Die postoperativen Behandlung von Carcinompatienten war für Professor Übelhör immer ein wichtiges Anliegen. Zu ihrer Förderung begann er 1955 in Lainz mit der endovesicalen Behandlung der Blasenpapillome mit radioaktiven Isotopen. Besonders engagierte er sich im Bereich der Kinderurologie für die Linderung von Missbildungen wie Hypospadie, Blasenexstrophie oder Meningomyelocelen, um diesen bedauernswerten Geschöpfen ein menschenwürdiges Dasein zu ermöglichen. Schließlich erweiterte er die Urologie durch Einbeziehung der Andrologie.
Bei dieser Fülle von wissenschaftlichen Pioniertaten scheint es fast selbverständlich, dass damit auch die Schaffung einer eigenen urologischen Klinik verbunden werden müsste. Jahrelang hat er seinen Studenten seine Vorstellungen in dieser Richtung vorgetragen, jahrelang hat er auf diese Ziel hin gearbeitet. 1962 schließlich wurden all seine Bemühungen, seine großartigen wissenschaftlichen Erfolge mit der Errichtung einer eigenen urologischen Klinik gekrönt. In der Folge konnte er den damaligen Leiter der I. Chirurgischen Universitätsklinik Professor Fuchsig für die Idee einer Nierentransplantation gewinnen. Eine erste Operation wurde bald darauf gemeinsam durchgeführt.
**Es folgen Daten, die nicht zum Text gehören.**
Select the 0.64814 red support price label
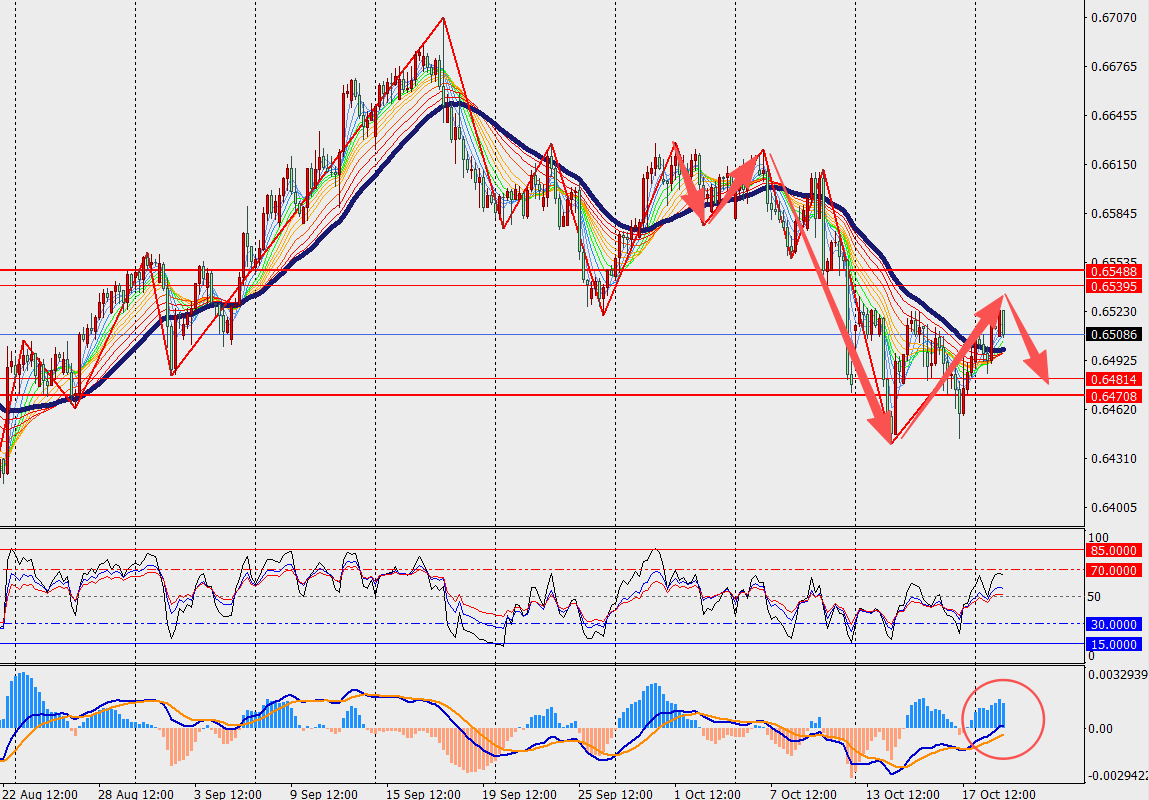1149x800 pixels. pos(1113,379)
In den nächsten Jahren wurde die Urologische Klinik zielstrebig ausgebaut, neben der chirurgischen entstanden eine andrologische, eine nephrologische und eine eigene Kinderstation, sowie eine Ambulanz. Anlässlich einer Tagung der Urologischen Gesellschaft in Wien konnte er als Präsident der Deutschen Gesellschaft für Urologie im Jahre 1963 stolz seine neue Klinik seinen Fachkollegen präsentieren. Enge Kontakte hielt Professor Übelhör auch zur ungarischen urologischen Gesellschaft, deren Ehrenmitgliedschaft ihm 1968 verliehen wurde. Vier Jahre später wurde er zum Ehrenmitglied der deutschen und der österreichischen Fachgesellschaft erwählt. Sein Wirken im Verband der katholischen Ärzte wurde 1964 durch Verleihung des Silvesterordens durch den Papst gewürdigt. Die Republik Österreich bekundete dem erstklassigen Wissenschaftler ihren Dank mit der Verleihung des Österreichischen Ehrenkreuzes für Wissenschaft und Kunst I. Klasse und der Ehrenmedaille der Bundeshauptstadt Wien.
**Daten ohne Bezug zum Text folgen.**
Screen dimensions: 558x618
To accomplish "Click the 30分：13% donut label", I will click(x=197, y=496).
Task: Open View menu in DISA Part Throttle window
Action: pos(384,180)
Professor Übelhör konnte auf ein reiches wissenschaftliches Oeuvre zurückblicken, mehr als 140 wissenschaftliche Arbeiten wurden publiziert, darunter mehrere Handbücher, wie etwa der urologische Teil der Operationslehre von Brand/Kunz/Niessen oder der Handbuchbeitrag über Entleerungsstörungen des Harntraktes. Er setzte seine wissenschaftlichen Arbeiten auch nach seiner Emeritierung fort, verfasste eine große Arbeit über akutes Nierenversagen und eine Monographie über urologische Nephrologie.
Bis zu seinem Tode hielt er mit Kollegen und Schülern einen lebhaften Fachdisput aufrecht, er kümmerte sich intensiv um die Zusammenarbeit und Zusammengehörigkeit innerhalb der Disziplin. Als Arzt und aktiver Christ beteiligte er sich lebhaft an der Diskussion um den Schwangerschaftsabbruch, wobei er nachdrücklich fü das Lebensrecht der Ungeborenen stritt.